3. Moving to Continuous Time (The SDE)

To fully utilize this score, we must abandon discrete timesteps \(t \in {1, 2, \dots, T}\) and move to continuous time \(t \in [0, 1]\).

As the step size approaches zero, the forward diffusion process (adding noise) becomes a Stochastic Differential Equation (SDE):

\[d\mathbf{x} = \mathbf{f}(\mathbf{x}, t)dt + g(t)d\mathbf{w}\]

  • \(\mathbf{f}(\mathbf{x}, t)dt\): The deterministic drift (how the data scales down over time).
  • \(g(t)d\mathbf{w}\): The stochastic diffusion (the Brownian motion/Gaussian noise being injected).

4. The Reverse SDE

A fundamental theorem by Anderson (1982) states that any forward SDE has a corresponding reverse-time SDE. If we run time backward from \(t=1\) to \(t=0\), the equation is:

\[d\mathbf{x} = [\mathbf{f}(\mathbf{x}, t) - g(t)^2 \nabla_{\mathbf{x}} \log p_t(\mathbf{x})]dt + g(t)d\bar{\mathbf{w}}\]

Notice the crucial term: \(\nabla_{\mathbf{x}} \log p_t(\mathbf{x})\). To run the generation process backward, all we need is the score. Since our U-Net \(\boldsymbol{\epsilon}_\theta\) has already learned the score, we can plug it directly into this SDE and solve it using numerical SDE solvers (like Euler-Maruyama) to generate images. This is the continuous-time equivalent of DDPM.

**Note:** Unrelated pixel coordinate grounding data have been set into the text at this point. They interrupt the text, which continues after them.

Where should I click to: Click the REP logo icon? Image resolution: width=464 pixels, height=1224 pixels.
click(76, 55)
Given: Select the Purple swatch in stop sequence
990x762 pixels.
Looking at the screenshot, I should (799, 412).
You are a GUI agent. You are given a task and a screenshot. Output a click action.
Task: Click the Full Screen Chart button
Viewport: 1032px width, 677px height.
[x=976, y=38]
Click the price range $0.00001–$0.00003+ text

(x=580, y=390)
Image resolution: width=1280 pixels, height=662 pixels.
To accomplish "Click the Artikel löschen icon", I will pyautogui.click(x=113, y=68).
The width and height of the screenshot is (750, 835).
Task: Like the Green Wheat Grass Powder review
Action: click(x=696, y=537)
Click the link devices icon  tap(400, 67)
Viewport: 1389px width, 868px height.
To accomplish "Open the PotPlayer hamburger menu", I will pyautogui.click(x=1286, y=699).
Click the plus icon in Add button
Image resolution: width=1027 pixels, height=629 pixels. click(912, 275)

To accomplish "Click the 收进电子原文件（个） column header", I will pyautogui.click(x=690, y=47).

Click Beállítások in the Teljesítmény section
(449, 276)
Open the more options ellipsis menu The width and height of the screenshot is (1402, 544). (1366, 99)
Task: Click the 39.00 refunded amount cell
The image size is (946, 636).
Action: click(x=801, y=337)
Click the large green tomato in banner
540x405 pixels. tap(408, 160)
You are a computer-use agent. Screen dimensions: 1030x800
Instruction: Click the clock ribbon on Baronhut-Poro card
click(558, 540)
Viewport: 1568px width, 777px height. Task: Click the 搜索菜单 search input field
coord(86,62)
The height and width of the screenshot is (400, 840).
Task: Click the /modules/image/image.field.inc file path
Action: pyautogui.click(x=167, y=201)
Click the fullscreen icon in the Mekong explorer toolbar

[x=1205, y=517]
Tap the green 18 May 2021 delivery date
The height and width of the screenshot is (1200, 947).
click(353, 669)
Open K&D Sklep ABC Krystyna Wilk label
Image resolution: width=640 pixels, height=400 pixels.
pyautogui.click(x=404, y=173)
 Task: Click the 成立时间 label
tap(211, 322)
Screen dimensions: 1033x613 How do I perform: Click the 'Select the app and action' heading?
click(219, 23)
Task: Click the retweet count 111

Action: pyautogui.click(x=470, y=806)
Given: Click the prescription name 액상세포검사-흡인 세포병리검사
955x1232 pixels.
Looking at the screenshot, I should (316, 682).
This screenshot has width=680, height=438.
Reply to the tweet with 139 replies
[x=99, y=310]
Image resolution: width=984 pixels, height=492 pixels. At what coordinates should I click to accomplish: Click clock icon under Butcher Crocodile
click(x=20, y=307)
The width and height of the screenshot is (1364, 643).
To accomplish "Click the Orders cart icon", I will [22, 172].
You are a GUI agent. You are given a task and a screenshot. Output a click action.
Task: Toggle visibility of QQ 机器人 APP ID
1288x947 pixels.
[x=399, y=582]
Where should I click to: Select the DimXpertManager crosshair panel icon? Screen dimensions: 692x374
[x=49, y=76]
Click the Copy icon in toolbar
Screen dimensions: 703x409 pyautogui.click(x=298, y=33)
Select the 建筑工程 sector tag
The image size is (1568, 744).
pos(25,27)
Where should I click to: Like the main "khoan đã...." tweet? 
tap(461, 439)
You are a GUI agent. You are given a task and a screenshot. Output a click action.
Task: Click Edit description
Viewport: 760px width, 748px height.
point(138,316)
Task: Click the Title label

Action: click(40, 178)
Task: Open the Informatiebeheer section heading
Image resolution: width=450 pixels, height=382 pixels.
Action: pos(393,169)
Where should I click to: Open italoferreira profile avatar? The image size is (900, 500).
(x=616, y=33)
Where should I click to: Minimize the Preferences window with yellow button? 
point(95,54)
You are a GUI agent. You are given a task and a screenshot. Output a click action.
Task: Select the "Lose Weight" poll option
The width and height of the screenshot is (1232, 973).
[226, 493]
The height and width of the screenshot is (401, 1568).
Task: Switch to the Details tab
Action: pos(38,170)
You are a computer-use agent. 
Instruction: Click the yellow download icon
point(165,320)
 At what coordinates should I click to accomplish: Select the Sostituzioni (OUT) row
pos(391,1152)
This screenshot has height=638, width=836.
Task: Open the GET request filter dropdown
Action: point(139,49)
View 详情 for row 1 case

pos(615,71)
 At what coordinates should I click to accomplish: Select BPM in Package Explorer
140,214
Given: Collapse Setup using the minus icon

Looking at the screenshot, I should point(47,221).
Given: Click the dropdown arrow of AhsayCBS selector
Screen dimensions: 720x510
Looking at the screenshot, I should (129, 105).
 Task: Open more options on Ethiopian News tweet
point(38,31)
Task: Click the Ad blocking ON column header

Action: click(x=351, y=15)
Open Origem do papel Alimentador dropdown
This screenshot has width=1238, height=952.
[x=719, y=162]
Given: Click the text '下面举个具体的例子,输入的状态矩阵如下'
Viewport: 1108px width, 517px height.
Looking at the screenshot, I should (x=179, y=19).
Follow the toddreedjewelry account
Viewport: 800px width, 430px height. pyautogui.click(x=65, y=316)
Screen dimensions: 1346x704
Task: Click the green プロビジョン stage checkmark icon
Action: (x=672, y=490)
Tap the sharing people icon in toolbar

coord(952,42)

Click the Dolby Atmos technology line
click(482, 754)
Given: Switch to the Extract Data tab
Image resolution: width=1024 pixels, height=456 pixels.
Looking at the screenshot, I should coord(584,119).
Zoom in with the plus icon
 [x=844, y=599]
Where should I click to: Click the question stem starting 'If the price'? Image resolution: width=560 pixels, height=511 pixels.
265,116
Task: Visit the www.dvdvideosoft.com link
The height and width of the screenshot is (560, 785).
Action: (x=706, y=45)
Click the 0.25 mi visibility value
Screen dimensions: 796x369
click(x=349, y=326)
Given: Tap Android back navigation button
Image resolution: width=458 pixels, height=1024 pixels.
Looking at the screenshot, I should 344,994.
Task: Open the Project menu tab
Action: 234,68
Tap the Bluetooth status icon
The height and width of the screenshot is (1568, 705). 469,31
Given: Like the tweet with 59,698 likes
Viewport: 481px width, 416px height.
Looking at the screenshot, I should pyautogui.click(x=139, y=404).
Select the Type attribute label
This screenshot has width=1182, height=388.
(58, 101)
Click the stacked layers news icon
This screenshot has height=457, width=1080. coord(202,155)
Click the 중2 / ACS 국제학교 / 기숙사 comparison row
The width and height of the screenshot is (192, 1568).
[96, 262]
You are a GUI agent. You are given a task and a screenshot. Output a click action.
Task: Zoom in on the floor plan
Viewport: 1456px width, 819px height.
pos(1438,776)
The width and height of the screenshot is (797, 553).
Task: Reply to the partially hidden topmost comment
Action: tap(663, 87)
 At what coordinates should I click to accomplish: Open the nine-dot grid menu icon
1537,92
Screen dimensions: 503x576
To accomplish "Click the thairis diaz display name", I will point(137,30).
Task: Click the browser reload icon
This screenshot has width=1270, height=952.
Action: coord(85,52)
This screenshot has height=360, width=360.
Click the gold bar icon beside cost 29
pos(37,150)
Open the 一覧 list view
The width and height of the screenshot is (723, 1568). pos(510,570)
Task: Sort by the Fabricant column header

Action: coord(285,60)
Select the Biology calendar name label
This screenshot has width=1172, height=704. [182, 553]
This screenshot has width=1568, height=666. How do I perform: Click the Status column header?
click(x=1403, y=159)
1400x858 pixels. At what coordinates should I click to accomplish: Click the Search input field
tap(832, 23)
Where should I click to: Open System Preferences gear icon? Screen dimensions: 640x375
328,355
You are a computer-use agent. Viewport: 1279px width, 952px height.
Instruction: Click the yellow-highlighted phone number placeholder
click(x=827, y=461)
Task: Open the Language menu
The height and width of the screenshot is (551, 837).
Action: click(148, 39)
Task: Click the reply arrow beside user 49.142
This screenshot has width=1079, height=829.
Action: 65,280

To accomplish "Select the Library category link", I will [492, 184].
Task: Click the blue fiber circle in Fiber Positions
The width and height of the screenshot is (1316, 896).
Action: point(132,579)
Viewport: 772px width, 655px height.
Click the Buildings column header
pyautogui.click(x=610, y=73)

5. The Probability Flow ODE (The Bridge to DDIM)

Solving SDEs is notoriously slow because the random Brownian motion \(d\bar{\mathbf{w}}\) forces you to take tiny step sizes to avoid massive integration errors.

However, the authors of the continuous-time framework discovered something remarkable: for every SDE, there exists a deterministic Ordinary Differential Equation (ODE) whose trajectories perfectly share the exact same marginal probability densities \(p_t(\mathbf{x})\) at every moment in time \(t\).

This is the Probability Flow ODE:

\[d\mathbf{x} = \left[ \mathbf{f}(\mathbf{x}, t) - \frac{1}{2}g(t)^2 \nabla_{\mathbf{x}} \log p_t(\mathbf{x}) \right]dt\]

Notice what happened:

  1. The random noise term \(g(t)d\bar{\mathbf{w}}\) is completely gone.
  2. The score term is multiplied by exactly \(\frac{1}{2}\).

Because this equation has no random noise injection, the trajectory from pure noise to a clean image is completely smooth and deterministic. It represents a fluid flowing through high-dimensional space.

The Grand Conclusion

If you take this continuous-time Probability Flow ODE, discretize it using a simple first-order Euler method, and substitute our U-Net noise predictor back in for the score term... the resulting algebraic equation is the exact DDIM sampling equation with \(\sigma_t = 0\).

DDIM was derived from a discrete, non-Markovian probabilistic perspective. Score-based modeling derived the Probability Flow ODE from continuous-time calculus. They arrived at the exact same mathematical destination from completely different directions.


Since this deterministic ODE framework maps a simple Gaussian base distribution to a complex data distribution, it perfectly sets the stage for methods like Flow Matching and continuous normalizing flows.